None of that is red tape for its own sake. It's the line between automation that helps a regulated product ship safely and automation that turns into a liability you discover at the worst possible moment.

The bigger picture

AI is going to reshape testing. I believe that, and I'm actively learning the new tools as they arrive.

But in regulated industries the change will look different. Slower, more deliberate, with human judgement carrying real weight for longer. That isn't a weakness. When the software you're testing handles a medical record, a mortgage, or someone's insurance claim, a testing mistake reaches a lot further than a bad afternoon for one user.

The engineers who can hold both ideas at once, moving faster with AI while keeping the rigour these industries demand, are the ones who will set the standard for what good looks like next.

I'm still working mine out. These are just the questions I've found worth asking.

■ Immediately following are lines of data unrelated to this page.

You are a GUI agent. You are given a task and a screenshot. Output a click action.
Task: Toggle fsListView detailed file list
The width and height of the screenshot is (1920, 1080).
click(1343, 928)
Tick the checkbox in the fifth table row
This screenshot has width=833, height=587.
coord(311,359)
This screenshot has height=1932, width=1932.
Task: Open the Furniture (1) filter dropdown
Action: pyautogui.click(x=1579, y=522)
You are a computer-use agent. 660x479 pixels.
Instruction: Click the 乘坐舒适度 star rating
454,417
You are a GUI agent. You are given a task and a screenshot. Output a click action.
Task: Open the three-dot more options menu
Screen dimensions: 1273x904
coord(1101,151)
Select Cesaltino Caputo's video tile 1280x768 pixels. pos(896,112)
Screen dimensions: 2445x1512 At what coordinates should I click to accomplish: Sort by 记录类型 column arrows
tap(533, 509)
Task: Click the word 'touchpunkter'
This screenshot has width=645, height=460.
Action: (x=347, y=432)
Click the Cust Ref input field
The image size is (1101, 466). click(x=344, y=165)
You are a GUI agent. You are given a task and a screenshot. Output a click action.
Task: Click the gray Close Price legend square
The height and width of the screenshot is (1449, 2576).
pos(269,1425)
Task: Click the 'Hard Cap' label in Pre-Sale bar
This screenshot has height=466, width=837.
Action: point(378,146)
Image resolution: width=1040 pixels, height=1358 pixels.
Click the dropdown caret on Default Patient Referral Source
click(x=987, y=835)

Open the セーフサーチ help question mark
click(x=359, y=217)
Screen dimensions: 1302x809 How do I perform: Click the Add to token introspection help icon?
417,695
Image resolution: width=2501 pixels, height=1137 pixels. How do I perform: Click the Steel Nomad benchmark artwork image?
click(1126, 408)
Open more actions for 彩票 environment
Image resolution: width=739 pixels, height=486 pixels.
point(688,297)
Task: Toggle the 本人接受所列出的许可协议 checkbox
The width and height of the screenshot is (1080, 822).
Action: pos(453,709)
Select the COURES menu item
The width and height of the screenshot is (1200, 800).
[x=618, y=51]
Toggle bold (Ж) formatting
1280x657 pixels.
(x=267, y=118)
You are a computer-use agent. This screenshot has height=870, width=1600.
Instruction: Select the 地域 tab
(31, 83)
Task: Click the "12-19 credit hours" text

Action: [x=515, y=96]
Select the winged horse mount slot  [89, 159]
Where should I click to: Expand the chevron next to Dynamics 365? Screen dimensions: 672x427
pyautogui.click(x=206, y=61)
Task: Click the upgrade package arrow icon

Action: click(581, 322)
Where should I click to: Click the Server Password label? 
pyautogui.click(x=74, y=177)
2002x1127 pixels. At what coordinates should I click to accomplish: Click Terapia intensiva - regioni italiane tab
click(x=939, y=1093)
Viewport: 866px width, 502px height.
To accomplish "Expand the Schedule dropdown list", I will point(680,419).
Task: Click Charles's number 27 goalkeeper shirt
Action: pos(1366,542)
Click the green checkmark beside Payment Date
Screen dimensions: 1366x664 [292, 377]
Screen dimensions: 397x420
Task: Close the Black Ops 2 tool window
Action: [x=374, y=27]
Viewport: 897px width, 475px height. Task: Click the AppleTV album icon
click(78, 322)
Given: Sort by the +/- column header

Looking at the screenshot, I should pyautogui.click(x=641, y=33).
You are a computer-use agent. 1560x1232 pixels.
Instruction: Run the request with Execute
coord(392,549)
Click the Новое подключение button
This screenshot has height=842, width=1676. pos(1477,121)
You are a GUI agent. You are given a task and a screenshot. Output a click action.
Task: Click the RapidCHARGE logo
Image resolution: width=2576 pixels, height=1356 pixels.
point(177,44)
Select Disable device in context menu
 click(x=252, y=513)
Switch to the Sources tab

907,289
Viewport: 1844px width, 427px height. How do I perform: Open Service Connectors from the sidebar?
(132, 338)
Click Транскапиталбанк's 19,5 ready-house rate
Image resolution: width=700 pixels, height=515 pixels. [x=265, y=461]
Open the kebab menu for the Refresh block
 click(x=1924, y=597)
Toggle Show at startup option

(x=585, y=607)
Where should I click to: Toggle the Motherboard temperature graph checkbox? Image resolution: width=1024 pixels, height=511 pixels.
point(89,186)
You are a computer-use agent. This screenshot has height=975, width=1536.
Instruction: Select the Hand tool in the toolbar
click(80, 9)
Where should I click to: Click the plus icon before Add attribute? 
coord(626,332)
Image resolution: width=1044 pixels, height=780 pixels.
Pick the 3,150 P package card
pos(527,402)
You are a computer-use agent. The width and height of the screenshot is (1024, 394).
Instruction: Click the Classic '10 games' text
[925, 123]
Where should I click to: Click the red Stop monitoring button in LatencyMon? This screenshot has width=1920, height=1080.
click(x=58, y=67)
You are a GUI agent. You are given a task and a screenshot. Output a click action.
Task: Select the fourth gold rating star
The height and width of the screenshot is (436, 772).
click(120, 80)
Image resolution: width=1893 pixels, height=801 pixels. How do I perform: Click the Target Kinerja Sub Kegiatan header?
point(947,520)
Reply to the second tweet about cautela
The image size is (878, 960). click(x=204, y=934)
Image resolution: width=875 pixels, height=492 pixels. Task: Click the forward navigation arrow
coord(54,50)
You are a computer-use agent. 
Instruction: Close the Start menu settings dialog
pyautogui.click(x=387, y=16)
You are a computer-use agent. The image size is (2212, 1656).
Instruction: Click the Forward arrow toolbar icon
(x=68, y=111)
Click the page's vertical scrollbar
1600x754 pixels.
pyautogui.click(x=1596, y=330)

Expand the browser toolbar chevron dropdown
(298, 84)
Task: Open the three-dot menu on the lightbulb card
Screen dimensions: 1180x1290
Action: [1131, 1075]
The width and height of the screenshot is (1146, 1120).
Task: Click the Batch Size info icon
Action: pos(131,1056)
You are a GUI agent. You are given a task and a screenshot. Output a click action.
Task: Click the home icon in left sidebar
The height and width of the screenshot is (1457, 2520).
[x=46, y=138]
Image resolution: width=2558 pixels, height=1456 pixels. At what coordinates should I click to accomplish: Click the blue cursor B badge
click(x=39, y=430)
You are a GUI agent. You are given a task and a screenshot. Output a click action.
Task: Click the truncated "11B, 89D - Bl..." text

If you've used AI tools inside a regulated environment, I'd genuinely like to hear what has held up for you and what hasn't.

Top comments (4)

xulingfeng • Jun 26

The 'model that helpfully fixed your tests overnight' line hit different. Compliance cleanup from that kind of auto-fix takes longer than writing tests by hand 😅 But the three-question test at the end is the real gold — especially 'can I explain this to an auditor.' Already stealing that.

Umair Iftikhar • Jun 26

Ha, the overnight auto-fix line came straight from scar tissue, so I'm glad it landed. And you've put your finger on the real cost: the fix itself is basically free, the reconciliation is what eats the week. The 'can I explain this to an auditor' question is the one that's saved me the most grief, so steal away. Curious what's actually worked for you on the cleanup side; is it vigilance at the PR stage, or have you found something better?

xulingfeng • Jun 27

PR review helps but it's not enough. What made it stick: the AI writes a quick note in plain English — what it changed and why. If someone can't read it in 30 seconds and go 'yeah okay that adds up', it doesn't merge

Umair Iftikhar • Jun 28

Exactly. In high-stakes work, "it works" was never enough, "I can see why in 30 seconds" is. The plain-English note is the accountability layer, not a nice-to-have. An explanation you can't verify at a glance is just a liability with better formatting.